Üç büyükşehir belediyesine atanan kayyımların hukuki zemini üzerine konuştuğumuz idare hukukçusu Prof. Dr. Metin Günday ve Dr. Zülfiye Yılmaz, OHAL döneminde kabul edilen ve sonrasında yasalaşan düzenlemenin bugün uygulanmasının anayasaya aykırı olduğu görüşünü paylaştılar. İki hukukçu da, İçişleri Bakanlığı tarafından atanan valilerin inisiyatifine bırakılan belediye meclisinin çalışmaması sonucunda demokrasinin zarar göreceğini vurguladı.
‘OHAL İŞLEMLERİ OHAL DÖNEMİNDE UYGULANIR’
OHAL KHK’si ile getirilen ve yasalaşan düzenlemeler öncesi, bir belediye başkanı hakkında soruşturma veya kovuşturma açılmışsa İçişleri Bakanlığı’nın tasarrufunda kesin hükme kadar görevden uzaklaştırma kararı alınabiliyordu.
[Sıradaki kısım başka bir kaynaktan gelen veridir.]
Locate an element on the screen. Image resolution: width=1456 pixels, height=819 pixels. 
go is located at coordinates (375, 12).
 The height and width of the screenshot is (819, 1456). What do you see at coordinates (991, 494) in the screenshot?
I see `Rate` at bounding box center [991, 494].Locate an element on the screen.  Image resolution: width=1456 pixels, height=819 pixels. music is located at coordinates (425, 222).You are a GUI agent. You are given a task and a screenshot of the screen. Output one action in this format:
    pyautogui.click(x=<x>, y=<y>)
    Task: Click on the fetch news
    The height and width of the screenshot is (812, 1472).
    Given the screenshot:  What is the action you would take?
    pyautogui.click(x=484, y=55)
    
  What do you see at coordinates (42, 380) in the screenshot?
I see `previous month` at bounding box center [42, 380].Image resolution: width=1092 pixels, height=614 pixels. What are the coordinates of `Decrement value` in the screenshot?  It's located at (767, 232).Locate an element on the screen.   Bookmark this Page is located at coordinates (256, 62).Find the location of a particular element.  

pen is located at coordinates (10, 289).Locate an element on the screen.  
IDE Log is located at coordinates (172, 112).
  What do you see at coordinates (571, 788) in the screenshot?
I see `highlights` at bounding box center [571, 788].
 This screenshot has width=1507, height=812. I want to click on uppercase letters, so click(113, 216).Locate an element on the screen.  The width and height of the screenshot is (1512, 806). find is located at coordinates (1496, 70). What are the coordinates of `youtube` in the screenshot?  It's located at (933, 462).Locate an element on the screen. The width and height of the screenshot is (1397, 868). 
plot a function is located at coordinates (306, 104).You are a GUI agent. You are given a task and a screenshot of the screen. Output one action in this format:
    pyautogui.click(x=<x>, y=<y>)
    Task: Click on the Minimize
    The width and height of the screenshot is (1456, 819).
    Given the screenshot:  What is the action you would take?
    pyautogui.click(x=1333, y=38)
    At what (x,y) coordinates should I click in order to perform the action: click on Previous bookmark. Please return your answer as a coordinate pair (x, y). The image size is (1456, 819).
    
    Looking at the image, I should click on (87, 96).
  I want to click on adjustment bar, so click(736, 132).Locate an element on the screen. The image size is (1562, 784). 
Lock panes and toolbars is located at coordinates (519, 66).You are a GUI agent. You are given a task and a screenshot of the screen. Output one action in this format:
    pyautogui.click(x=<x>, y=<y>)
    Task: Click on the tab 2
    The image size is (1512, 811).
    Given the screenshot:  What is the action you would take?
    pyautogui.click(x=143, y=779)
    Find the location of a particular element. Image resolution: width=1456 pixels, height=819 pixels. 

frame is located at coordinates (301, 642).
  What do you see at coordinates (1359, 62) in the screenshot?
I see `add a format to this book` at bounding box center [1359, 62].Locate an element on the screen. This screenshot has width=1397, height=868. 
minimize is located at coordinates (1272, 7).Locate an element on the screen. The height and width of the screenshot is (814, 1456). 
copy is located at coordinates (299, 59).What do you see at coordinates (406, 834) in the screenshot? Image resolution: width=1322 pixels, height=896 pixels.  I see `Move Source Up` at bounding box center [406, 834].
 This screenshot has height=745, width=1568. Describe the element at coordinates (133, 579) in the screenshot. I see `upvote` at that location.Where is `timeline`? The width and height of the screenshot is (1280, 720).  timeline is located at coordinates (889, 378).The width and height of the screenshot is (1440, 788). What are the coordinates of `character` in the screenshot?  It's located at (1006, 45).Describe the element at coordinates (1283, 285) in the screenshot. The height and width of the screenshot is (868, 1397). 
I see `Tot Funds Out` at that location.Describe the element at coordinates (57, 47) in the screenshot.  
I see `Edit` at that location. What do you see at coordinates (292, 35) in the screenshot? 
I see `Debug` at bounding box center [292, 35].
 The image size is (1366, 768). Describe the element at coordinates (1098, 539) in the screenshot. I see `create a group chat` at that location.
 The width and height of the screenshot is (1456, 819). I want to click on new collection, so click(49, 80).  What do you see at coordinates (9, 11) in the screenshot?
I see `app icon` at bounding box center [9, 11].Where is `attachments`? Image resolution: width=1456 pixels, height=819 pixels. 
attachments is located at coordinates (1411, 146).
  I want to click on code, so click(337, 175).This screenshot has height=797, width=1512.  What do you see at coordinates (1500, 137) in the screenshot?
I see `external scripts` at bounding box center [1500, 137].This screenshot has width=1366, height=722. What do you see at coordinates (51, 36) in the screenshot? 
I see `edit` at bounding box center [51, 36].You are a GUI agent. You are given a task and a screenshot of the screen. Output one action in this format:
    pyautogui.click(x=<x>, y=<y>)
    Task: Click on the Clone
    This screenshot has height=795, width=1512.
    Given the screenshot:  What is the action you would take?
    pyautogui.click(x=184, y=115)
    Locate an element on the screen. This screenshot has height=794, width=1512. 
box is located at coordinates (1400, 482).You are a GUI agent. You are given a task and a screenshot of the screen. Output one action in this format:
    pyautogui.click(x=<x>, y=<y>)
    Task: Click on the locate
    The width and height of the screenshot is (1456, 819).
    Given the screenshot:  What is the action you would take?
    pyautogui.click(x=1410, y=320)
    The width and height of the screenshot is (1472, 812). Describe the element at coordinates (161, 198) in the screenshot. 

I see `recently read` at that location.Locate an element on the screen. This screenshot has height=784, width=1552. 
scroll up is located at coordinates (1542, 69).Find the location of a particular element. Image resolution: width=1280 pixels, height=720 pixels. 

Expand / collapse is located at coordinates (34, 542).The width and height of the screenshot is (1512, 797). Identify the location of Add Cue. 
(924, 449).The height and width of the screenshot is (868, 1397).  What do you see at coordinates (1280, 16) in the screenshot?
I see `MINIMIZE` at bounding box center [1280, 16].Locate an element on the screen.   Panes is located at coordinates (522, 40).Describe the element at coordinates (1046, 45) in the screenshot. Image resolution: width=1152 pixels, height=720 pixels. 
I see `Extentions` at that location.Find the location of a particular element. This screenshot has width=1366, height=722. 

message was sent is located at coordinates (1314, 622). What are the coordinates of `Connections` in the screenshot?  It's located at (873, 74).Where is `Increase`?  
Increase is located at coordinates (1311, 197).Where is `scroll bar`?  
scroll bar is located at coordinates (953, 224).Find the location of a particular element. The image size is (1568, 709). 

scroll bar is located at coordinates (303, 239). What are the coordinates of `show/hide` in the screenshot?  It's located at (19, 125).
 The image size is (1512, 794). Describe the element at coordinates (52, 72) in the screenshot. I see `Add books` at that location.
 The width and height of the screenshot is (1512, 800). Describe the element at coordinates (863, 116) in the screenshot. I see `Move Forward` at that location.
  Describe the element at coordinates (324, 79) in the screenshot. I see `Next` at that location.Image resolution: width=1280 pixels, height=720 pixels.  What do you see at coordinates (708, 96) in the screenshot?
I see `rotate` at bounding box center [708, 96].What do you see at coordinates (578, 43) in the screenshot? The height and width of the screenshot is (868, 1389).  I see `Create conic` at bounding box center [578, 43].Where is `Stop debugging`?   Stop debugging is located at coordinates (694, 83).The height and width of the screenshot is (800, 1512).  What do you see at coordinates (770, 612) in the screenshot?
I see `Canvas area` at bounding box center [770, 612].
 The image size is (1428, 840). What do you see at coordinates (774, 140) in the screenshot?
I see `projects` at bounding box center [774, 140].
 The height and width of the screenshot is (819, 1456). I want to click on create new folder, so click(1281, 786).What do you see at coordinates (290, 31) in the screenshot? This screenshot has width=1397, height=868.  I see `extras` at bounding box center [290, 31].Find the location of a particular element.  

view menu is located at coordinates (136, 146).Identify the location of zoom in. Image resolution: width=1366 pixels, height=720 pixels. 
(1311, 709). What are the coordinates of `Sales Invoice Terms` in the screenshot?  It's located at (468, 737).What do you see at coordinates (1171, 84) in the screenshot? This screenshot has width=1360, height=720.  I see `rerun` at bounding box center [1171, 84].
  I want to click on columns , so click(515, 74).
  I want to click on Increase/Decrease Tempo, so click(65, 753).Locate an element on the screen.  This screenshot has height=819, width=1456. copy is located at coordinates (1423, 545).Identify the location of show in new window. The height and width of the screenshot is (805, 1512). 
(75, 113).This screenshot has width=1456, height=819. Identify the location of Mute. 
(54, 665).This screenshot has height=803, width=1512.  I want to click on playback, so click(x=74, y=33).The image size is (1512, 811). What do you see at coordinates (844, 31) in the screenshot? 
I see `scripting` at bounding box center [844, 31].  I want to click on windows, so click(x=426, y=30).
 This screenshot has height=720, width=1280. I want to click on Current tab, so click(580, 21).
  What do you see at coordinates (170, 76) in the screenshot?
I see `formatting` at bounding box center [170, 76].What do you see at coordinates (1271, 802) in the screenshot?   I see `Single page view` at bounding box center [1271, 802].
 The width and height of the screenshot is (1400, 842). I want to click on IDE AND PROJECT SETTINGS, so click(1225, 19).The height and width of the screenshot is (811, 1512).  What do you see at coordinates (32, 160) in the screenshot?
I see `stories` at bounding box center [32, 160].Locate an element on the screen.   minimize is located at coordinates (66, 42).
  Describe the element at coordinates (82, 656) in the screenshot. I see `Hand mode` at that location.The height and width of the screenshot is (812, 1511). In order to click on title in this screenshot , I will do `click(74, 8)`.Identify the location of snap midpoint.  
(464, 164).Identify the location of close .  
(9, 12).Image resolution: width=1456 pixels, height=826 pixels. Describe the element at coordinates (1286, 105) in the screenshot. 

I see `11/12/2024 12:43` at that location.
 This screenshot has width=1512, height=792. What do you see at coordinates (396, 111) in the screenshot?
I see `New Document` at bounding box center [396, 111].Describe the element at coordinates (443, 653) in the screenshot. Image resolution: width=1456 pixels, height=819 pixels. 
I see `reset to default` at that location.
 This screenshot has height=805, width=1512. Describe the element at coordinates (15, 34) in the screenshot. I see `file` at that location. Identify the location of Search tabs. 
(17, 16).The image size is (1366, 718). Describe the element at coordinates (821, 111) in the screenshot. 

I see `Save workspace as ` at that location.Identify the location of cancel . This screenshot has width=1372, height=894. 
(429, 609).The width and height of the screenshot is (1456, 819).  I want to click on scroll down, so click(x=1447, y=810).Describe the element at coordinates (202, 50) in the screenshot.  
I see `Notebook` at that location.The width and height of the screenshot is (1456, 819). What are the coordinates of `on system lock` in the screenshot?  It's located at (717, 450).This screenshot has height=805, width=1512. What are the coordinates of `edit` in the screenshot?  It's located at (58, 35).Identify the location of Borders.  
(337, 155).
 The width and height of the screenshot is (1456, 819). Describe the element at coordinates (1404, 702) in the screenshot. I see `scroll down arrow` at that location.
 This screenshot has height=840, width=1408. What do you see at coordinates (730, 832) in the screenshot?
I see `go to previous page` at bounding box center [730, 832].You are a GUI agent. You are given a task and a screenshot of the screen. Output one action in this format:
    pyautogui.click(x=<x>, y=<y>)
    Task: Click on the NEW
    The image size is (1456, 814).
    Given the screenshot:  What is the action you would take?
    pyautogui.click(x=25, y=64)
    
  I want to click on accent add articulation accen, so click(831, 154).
Bu geçici “önlem” sürecinde de belediye meclisi toplanıp kendi üyeleri arasından bir başkanvekili seçiyordu.
İdare Hukukçusu Prof. Dr. Metin Günday, KHK ile yapılan düzenleme ile İçişleri Bakanlığına “terör” gerekçesiyle soruşturma açılan belediye başkanlarının yerine doğrudan kayyım atama yetkisi verildiğini belirterek şunları ifade etti:
“OHAL önlemi olarak çıkartılmış bu kararname yasalaşmış ama OHAL önlemi olarak yasalaşmış. Dolayısıyla OHAL kalktıktan sonra böyle bir maddeye istinaden böyle bir işlem yapılamaz. ‘Efendim kanun yürürlükte’ derlerse de bu kanun Anayasa’ya aykırıdır. Çünkü OHAL işlemleri ve önlemleri ancak OHAL döneminde uygulanabilecek önlemlerdir. Bu iki açıdan baktığımızda bu kayyım uygulamasında hukuka ve Anayasa’ya aykırılık söz konusudur.”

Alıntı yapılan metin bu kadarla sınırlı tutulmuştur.